DATASET EXTRACT: Begin

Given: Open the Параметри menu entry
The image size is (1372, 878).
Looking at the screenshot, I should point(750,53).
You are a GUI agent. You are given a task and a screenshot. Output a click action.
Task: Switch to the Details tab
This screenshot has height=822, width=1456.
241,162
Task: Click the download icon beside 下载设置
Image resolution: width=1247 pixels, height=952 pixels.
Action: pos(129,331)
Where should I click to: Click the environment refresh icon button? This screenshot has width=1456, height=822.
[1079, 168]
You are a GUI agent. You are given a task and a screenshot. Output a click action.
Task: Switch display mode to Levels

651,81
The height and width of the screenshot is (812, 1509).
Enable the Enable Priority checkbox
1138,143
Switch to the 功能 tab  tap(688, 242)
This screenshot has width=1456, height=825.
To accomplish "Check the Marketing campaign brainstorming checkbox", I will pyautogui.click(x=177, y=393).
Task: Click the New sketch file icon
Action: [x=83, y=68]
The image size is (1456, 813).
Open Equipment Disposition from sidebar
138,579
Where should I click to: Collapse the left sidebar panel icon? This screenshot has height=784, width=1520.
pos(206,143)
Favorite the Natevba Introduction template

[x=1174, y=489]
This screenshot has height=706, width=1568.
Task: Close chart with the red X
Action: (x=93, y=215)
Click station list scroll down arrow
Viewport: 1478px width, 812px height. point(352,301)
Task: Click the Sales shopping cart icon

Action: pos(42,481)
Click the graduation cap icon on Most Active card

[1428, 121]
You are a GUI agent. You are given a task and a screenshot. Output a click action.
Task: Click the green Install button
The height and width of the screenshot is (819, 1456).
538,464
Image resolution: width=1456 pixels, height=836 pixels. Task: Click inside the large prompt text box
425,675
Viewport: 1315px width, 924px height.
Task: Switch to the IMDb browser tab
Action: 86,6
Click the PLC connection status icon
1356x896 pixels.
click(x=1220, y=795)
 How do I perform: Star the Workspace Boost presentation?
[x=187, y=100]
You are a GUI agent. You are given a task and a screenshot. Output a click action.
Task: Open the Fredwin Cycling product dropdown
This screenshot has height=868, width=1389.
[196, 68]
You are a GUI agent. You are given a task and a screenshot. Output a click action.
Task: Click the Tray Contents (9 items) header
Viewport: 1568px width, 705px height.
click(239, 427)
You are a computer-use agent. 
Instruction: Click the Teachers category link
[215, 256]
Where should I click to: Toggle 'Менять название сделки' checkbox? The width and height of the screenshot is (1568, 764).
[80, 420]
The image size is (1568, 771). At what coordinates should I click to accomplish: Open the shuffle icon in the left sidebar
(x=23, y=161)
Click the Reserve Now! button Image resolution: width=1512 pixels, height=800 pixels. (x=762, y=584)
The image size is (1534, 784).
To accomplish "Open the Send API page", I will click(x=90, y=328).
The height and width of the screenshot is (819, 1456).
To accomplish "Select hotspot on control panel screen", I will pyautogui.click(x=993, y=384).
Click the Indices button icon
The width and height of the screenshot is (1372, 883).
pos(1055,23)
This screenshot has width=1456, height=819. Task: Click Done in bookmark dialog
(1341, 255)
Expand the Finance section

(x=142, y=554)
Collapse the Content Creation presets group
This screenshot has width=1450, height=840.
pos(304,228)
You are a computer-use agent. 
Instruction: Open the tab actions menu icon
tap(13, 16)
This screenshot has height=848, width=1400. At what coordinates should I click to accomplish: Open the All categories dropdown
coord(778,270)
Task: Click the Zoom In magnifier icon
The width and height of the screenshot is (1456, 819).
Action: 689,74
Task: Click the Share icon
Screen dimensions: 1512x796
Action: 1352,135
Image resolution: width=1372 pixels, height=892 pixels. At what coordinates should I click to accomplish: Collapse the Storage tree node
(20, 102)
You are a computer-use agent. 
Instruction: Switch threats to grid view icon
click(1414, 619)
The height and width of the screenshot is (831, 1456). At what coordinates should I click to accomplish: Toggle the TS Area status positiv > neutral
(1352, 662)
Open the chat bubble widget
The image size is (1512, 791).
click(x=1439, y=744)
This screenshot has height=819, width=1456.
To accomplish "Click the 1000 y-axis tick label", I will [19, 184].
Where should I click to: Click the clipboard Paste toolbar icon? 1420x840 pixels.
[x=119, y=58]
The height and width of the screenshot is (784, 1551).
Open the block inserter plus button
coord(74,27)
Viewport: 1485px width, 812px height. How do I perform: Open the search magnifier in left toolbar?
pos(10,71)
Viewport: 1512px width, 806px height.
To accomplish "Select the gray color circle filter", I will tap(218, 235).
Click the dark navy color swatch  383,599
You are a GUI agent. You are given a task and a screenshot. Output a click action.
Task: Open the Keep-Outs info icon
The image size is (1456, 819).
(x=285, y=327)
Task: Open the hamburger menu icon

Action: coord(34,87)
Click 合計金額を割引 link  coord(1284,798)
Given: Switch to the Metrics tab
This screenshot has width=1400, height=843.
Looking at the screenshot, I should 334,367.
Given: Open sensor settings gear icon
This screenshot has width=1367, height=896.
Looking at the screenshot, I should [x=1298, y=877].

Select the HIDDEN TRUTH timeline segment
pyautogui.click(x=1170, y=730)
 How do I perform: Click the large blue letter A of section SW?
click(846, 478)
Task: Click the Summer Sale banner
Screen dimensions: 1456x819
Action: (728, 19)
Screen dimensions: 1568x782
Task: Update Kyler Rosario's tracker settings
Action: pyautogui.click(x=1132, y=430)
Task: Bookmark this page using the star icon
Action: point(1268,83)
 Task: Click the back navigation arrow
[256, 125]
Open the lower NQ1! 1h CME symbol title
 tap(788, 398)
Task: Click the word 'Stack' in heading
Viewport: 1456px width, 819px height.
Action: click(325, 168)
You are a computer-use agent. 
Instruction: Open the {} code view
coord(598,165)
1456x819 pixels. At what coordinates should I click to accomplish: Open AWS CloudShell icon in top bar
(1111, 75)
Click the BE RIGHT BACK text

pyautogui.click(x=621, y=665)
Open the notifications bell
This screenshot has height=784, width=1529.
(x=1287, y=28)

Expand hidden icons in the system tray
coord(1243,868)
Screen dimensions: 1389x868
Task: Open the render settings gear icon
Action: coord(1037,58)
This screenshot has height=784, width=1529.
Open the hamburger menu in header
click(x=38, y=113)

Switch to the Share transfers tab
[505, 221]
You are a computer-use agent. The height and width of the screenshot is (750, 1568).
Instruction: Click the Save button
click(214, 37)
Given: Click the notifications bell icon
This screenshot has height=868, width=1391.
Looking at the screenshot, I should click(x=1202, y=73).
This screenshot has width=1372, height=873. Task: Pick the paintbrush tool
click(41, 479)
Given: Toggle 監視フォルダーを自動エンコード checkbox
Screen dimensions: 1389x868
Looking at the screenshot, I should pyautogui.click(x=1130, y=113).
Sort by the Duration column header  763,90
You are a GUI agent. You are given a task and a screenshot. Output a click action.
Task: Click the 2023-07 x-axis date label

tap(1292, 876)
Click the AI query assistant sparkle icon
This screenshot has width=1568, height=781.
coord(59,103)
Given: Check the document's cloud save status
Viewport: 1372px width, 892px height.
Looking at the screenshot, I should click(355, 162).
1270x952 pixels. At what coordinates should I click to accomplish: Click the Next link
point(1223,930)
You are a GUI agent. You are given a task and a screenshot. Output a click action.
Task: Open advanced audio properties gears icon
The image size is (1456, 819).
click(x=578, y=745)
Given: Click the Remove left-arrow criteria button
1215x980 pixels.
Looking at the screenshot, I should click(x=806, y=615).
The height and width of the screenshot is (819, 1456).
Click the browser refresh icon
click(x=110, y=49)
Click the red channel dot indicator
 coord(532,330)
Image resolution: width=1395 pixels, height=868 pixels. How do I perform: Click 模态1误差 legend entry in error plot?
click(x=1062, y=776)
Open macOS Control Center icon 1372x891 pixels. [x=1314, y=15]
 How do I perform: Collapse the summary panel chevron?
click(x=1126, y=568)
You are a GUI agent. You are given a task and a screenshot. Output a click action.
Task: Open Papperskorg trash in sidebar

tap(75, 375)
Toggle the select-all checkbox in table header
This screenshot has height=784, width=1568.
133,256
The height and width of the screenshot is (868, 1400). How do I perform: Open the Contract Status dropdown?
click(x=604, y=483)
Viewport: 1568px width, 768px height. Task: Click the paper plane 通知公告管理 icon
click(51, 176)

DATASET EXTRACT: End

■ TASK GOAL
Look above for the line with "The image size is (1568, 771)."; retype exactly that line, every line after it up to the line with "Task: Click the Zoom In magnifier icon", and that line too, nothing else.

■ COMPLETED EXERCISE
The image size is (1568, 771). At what coordinates should I click to accomplish: Open the shuffle icon in the left sidebar
(x=23, y=161)
Click the Reserve Now! button Image resolution: width=1512 pixels, height=800 pixels. (x=762, y=584)
The image size is (1534, 784).
To accomplish "Open the Send API page", I will click(x=90, y=328).
The height and width of the screenshot is (819, 1456).
To accomplish "Select hotspot on control panel screen", I will pyautogui.click(x=993, y=384).
Click the Indices button icon
The width and height of the screenshot is (1372, 883).
pos(1055,23)
This screenshot has width=1456, height=819. Task: Click Done in bookmark dialog
(1341, 255)
Expand the Finance section

(x=142, y=554)
Collapse the Content Creation presets group
This screenshot has width=1450, height=840.
pos(304,228)
You are a computer-use agent. 
Instruction: Open the tab actions menu icon
tap(13, 16)
This screenshot has height=848, width=1400. At what coordinates should I click to accomplish: Open the All categories dropdown
coord(778,270)
Task: Click the Zoom In magnifier icon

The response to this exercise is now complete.